Supply the number of lines below containing "agent", nothing else.

"""

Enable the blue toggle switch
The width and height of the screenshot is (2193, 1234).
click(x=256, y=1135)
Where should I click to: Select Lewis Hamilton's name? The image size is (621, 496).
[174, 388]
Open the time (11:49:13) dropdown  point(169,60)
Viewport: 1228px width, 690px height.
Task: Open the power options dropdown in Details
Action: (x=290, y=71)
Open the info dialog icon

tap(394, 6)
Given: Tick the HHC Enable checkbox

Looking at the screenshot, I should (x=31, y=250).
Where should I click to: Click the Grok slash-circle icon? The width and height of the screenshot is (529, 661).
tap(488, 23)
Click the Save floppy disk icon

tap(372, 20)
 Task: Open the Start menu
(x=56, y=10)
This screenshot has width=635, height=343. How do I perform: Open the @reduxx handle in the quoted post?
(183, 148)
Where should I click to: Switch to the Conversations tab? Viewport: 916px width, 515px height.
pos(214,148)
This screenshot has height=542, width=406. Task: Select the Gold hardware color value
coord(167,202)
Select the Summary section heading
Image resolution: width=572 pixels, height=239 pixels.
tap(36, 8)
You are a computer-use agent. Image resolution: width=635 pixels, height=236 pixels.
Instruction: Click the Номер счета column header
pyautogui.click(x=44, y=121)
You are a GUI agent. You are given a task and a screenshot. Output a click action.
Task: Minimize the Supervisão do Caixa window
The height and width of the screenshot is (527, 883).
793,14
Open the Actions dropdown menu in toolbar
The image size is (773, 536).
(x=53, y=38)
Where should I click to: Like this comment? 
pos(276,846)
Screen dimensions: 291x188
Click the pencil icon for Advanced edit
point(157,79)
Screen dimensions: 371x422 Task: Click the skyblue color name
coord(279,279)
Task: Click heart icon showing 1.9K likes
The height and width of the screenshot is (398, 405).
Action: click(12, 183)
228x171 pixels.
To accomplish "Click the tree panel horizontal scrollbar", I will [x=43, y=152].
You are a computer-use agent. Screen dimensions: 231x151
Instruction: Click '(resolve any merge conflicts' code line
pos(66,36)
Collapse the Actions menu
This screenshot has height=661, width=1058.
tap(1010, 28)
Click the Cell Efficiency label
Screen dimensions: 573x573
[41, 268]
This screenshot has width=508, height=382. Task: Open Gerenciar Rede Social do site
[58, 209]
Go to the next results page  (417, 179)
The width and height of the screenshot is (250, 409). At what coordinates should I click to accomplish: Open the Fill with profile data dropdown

"""

- PROBLEM SOLUTION -
3